Your scar will take some time to heal. Sutures (rare these days) or staples are usually removed in a week to ten days. At this time you can start putting some vitamin A and D or E creams on them to decrease the redness or bumps. Some scarring (keloiding) can occur for genetic reasons. In certain areas, like the central chest, incisions are known not to heal as well. In other places, like around the nipple, incisions fade into the skin remarkably well. Time seems to heal most incisions quite well on their own.
Some people come to value their scars. After experiencing the often life-changing event of surgery, many of my patients have been able to reflect on their lives while healing and forgive themselves or loved ones for past mistakes. For them, forgiveness is written in their scars.
Scars or not, it’s very important to give your body all the tools it needs to heal properly after surgery. Acupuncture can be particularly helpful in restoring or returning a body to balance after a procedure. We’ve also found that eating a balanced diet of healthy proteins and fats, as well as lots of vegetables and fruits, which are loaded with natural antioxidants and anti-inflammatories, is a great way to help your body heal. Because this is not always easy after surgery, many women have found a nutritional supplement, like the one offered in our Personal Program, helpful to fill in any nutritional gaps and help your body on the road to recovery.
The best way to heal from surgery
At Women to Women, we always say greater knowledge leads to greater wellness. It’s extremely important for you to be sure surgery is the best decision for your individual situation. And once that decision is made, the more you know, the better equipped you’ll be to get through it and heal successfully.

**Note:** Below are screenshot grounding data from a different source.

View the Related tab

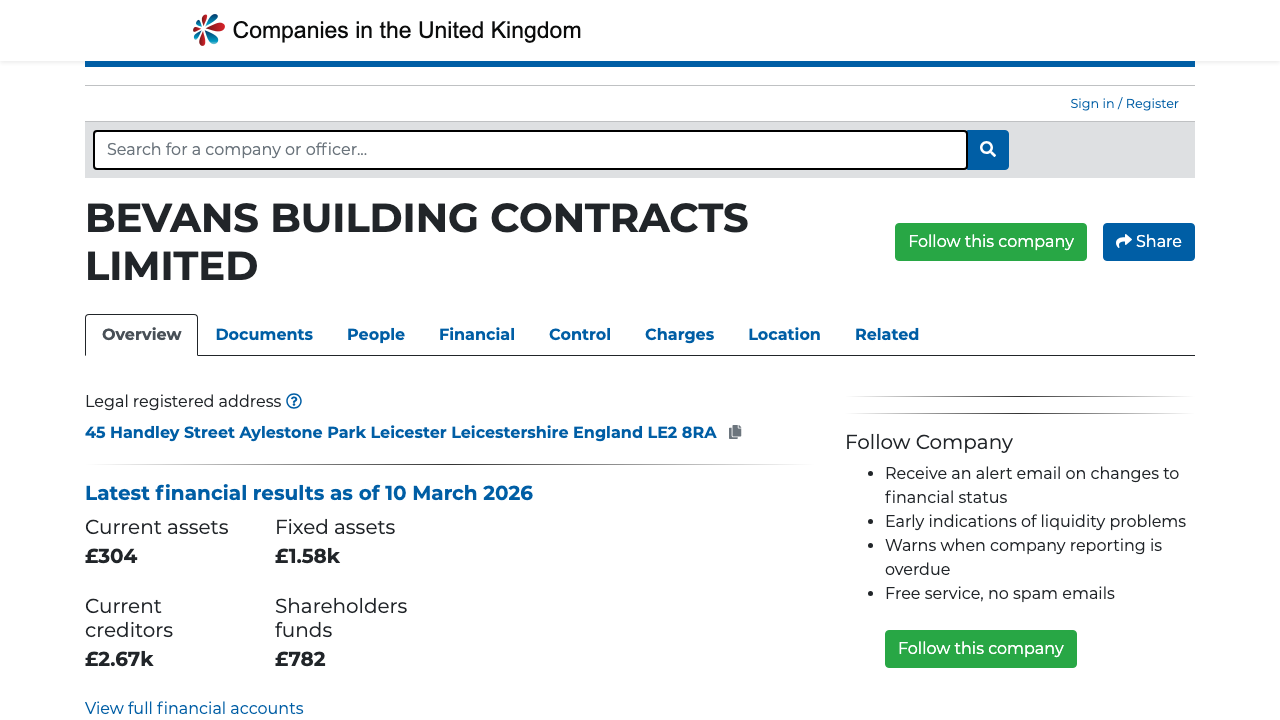886,334
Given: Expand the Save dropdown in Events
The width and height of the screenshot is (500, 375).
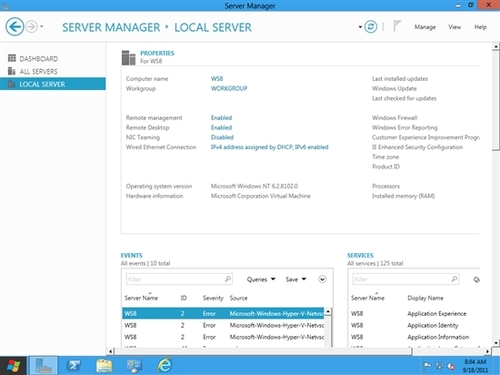Looking at the screenshot, I should [296, 279].
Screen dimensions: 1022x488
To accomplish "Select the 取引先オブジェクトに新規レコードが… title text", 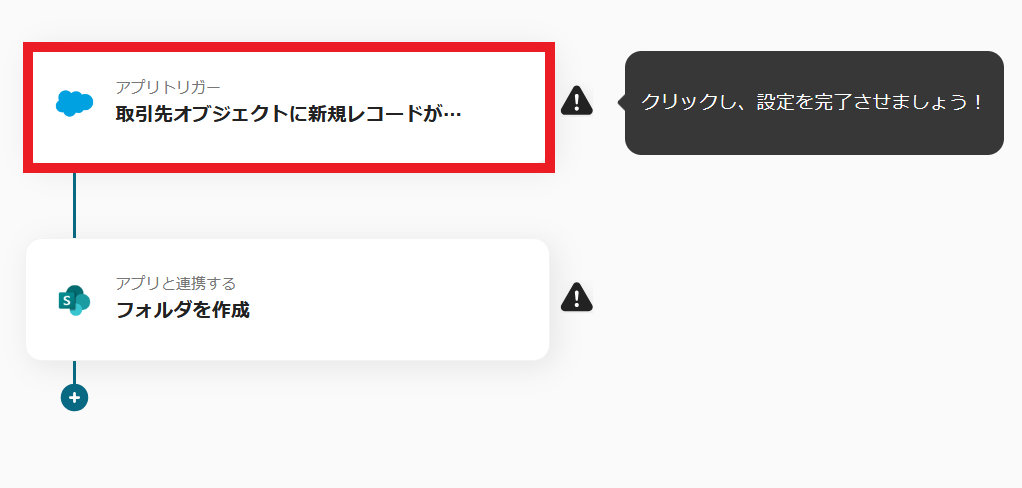I will tap(289, 114).
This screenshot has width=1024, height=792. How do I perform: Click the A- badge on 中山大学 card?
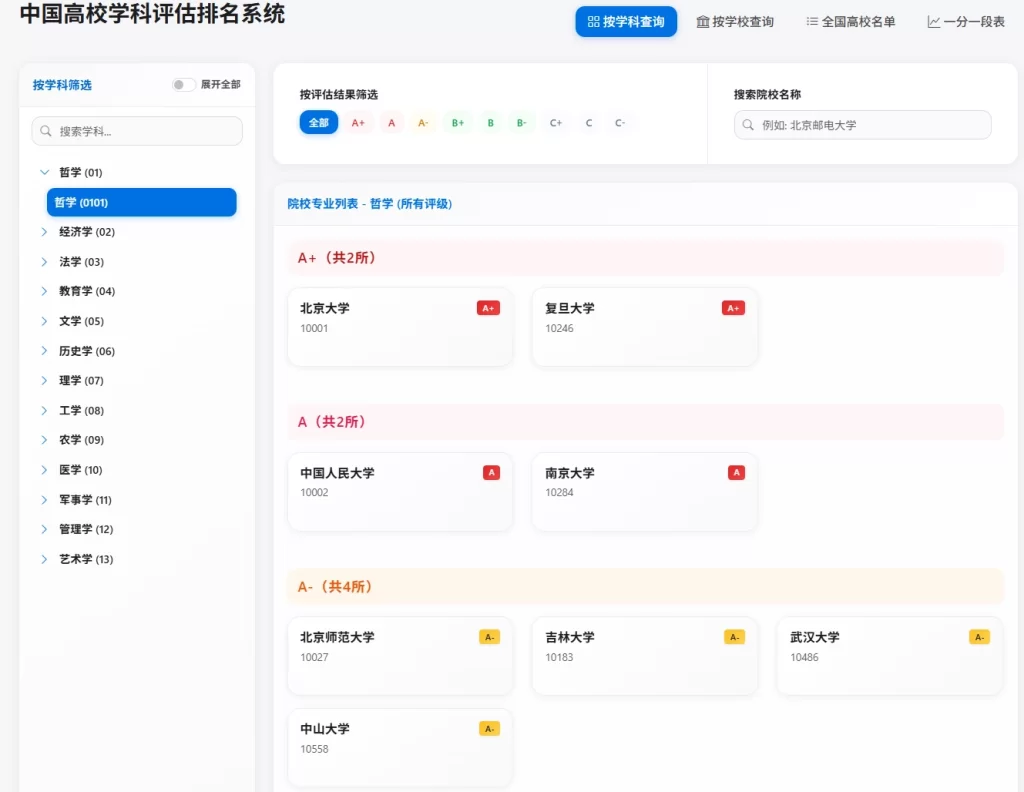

Staying positive through this time is what I’ve found to be the best preparation for surgery and the best tool for healing quickly afterwards. Be gentle with yourself, and use the suggestions above to keep your mind and body healthy and strong. And remember, the tools we acquire in this process not only help us through what could be a difficult, very stressful time, but are valuable skills we can apply to all aspects of our lives.